Der "französische Beethoven"
CD-KRITIK / ANDRÉ ONSLOW
03/03/11 André George(s) Louis Onslow gilt heutzutage als vergessen. Dabei zählt er zu den bedeutendsten Komponisten Frankreichs zu Beginn des 19. Jahrhunderts und der aufkommenden Romantikbewegung.
Von Andreas Vogl
Geboren 1784 in den Wirren der Französischen Revolution, ging er in früher Jugend mit seinen Eltern (sein Vater war ein englischer Adeliger) ins deutsche Exil. Zu seinen Studienvätern zählen vor allem Jan Ladislav Dusik, Anton Reicha und Johann Baptist Cramer. Als Nachfolger von Luigi Cherubini wirkte er an der Akademie der Schönen Künste in Paris.
Seine vier Symphonien gelten als Paradebeispiel französischer Stilistik in diesem Genre und bereiten den Weg zu Hector Berlioz und sogar Camille Saint-Saëns.
Hauptsächlich widmete Onslow sich aber der Kammermusik: allein 36 Streichquartette und 34 Streichquintette schrieb der von der damaligen Presse als „französischer Beethoven“ gefeierte Komponist. Onslow war nach einem Jagdunfall 1829 auf einem Ohr taub und litt an chronischen Kopfschmerzen. In seinem Streichquintett op. 38 („Kugelquintett“) verarbeitete er diesen prägenden Lebensumstand.
Drei Streichquartetten (op. 54, 55 und 56) aus der mittleren Schaffensperiode um 1830 widmet sich das Quatuor Diotima auf seiner neuen CD. Sie stehen in engem Zusammenhang mit Beethovens späten Quartetten op.130 bis 135 und sind sowohl formal-stilistisch als auch in Hinsicht auf ihre Harmonie und chromatische Wendungen wahre Meisterwerke. In der Anlage durchaus klassisch, vermag Onslow den Bogen seiner musikalischen Ausdruckskraft vom Menuett über den innigen, teilweise kühn vertonten langsamen Cantabile-Satz bis zu wild-dramatischen Allegro vivace Finali zu spannen und erreicht dabei oft spätromantische Züge.

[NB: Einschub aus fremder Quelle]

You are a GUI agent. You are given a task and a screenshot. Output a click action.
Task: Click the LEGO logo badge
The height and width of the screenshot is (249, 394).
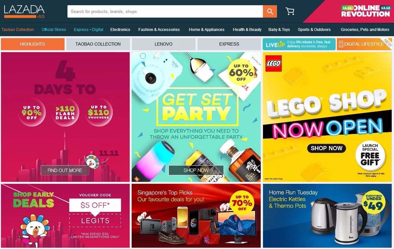(x=274, y=63)
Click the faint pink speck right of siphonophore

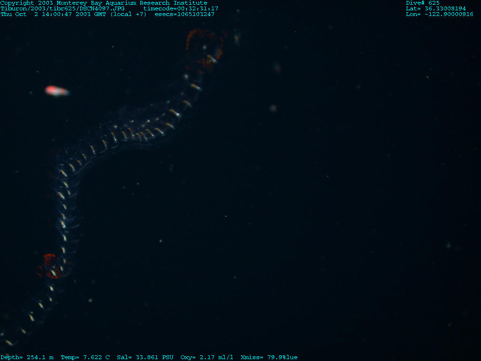pyautogui.click(x=273, y=109)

Die geniale Umsetzung und Wiederentdeckung der Musik Onlows ist hier vor allem dem französischen Quatuor Diotima zu verdanken, das sowohl solistisch (die einzelnen Quartette sind französischen Interpreten-persönlichkeiten der damaligen Zeit gewidmet) als auch als Streichensemble exquisit, ausgeglichen und dynamisch spielt und ein Hörvergnügen edelster Qualität liefert.
Dem musikalischen Ergebnis mag zu Gute kommen, dass sich das Quartett vorrangig mit zeitgenössischer Musik auseinandersetzt: Zu hören ist das Quatuor Diotima im Rahmen der Salzburg Biennale am 20. März um 11 Uhr im Solitär des Mozarteums mit Werken von Webern, Schnebel und Schubert.